There is. It's called QLC+, and it is a very feature rich system for doing DMX control in Linux. Its at http://www.qlcplus.org/. It's written for Linux, Windows XP+, macOS, and even runs on a Raspberry Pi hobby computer.

The last one would be for people who also have a cramped control booth, as the Raspberry PI is about the size of a 3.5" internal hard drive. QLC source code is free, the binaries are free for everything but Raspberry PI, and Raspberry PI binaries cost 15 euros worth of whatever your local currency is.
 
I've spent the last hour looking on the forum to find something pointing to something I'm looking for, and no luck...so I'm starting a thread.

What i want to do:
-Run sound cues (up to 8 channels out)
-Run lighting cues
-Run video cues
-all by pressing [space bar]

oh...and did I mention all this on a Linux box running Ubuntu 64bit?

If you can run two Linux machines, one for sound, one for lights, you can get the lights done with QLC+, and the sound done with EventSoundControl, https://www.eventsoundcontrol.com/en. Both software systems run on Windows, Linux, and Mac. EventSoundControl costs money for a 5 user license, 39.50 Euros.
 
Frankly, I think that an "all-in-one" controller is kind of a bad idea. Having one piece of software on one machine that does everything has to come with a lot of caveats, for instance:
  • If the software crashes, your whole show is toast, whereas with discrete systems, if sound takes a crap, you may not have to stop the show.
  • A jack-of-all trades is always a master of none. Meaning that software (or hardware) that is designed to do one thing well, will always be easier and more efficient than software/hardware designed to try to do many things.
  • Bandwidth and processing power. Many processes that we run in entertainment require lots of processing power and network bandwidth. Sure, you can maybe add NICs to a machine, but it likely would not be hard to bog down even a high-ed CPU if you are trying to run high-res video, multi-track audio, and lighting.

Problem to work on:
Answer these questions from the forum text:
1. How much do the QLC+ binaries for the Raspberry Pi cost?
2. How many sound output channels does the poster want to run?
3. What is the price of a 5 user license for EventSoundControl?
The material comes from a separate source.

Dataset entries
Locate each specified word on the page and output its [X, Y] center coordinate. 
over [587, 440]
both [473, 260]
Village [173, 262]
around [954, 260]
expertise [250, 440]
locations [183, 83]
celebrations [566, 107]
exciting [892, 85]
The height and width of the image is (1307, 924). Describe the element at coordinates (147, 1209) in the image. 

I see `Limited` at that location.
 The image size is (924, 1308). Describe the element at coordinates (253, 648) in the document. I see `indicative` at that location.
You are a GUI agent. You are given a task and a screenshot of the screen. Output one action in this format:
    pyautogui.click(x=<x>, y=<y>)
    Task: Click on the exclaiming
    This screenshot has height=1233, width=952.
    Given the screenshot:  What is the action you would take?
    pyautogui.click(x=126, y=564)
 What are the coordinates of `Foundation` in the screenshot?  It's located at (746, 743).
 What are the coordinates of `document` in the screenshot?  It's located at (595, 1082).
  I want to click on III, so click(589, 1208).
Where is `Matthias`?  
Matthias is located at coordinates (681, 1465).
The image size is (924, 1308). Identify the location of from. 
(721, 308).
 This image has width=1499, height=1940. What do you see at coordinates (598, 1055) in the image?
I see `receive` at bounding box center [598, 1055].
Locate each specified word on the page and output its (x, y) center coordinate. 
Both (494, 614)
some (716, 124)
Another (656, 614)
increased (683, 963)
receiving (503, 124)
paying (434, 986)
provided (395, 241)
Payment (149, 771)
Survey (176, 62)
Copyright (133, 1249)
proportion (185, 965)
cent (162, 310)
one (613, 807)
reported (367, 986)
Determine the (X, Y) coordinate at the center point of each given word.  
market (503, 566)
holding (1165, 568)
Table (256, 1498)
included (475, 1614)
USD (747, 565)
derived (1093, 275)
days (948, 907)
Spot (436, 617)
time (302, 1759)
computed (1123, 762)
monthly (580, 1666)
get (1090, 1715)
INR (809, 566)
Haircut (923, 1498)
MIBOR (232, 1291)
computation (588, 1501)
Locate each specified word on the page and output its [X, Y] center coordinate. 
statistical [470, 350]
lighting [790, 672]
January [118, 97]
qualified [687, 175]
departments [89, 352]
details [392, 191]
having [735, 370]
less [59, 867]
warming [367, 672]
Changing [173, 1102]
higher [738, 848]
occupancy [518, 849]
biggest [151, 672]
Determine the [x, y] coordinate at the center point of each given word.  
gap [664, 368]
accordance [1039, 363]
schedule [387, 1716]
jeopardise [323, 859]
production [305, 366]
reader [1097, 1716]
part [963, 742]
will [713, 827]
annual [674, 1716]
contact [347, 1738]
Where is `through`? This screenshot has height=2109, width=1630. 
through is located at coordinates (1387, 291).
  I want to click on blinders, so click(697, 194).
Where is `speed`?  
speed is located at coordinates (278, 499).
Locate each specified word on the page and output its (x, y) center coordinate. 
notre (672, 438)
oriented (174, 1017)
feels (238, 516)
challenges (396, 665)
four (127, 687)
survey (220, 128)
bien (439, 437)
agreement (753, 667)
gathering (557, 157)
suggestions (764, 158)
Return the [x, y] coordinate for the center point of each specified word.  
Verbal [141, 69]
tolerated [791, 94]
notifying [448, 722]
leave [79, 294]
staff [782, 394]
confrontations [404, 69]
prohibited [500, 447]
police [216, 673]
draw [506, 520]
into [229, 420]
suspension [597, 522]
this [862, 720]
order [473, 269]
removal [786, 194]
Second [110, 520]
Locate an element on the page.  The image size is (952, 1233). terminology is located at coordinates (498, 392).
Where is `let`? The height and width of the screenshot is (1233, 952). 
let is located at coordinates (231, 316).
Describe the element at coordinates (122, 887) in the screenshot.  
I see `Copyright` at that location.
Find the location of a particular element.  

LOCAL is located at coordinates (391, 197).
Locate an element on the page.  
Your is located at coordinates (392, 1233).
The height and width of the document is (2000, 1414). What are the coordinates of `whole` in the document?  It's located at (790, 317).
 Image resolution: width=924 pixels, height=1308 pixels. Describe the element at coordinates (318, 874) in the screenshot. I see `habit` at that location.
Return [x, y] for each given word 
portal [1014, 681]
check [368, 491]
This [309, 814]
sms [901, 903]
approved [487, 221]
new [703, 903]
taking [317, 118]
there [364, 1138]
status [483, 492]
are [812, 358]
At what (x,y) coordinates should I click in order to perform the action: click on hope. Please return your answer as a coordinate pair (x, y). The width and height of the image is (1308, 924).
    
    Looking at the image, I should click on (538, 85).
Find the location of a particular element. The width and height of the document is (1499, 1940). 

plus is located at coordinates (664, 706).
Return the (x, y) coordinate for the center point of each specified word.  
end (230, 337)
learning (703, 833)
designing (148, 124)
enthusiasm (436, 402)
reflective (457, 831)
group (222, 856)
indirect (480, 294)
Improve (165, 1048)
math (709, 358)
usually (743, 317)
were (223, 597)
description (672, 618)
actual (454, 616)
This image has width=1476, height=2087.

Exercise solution:
1. 15 euros
2. Up to 8
3. 39.50 euros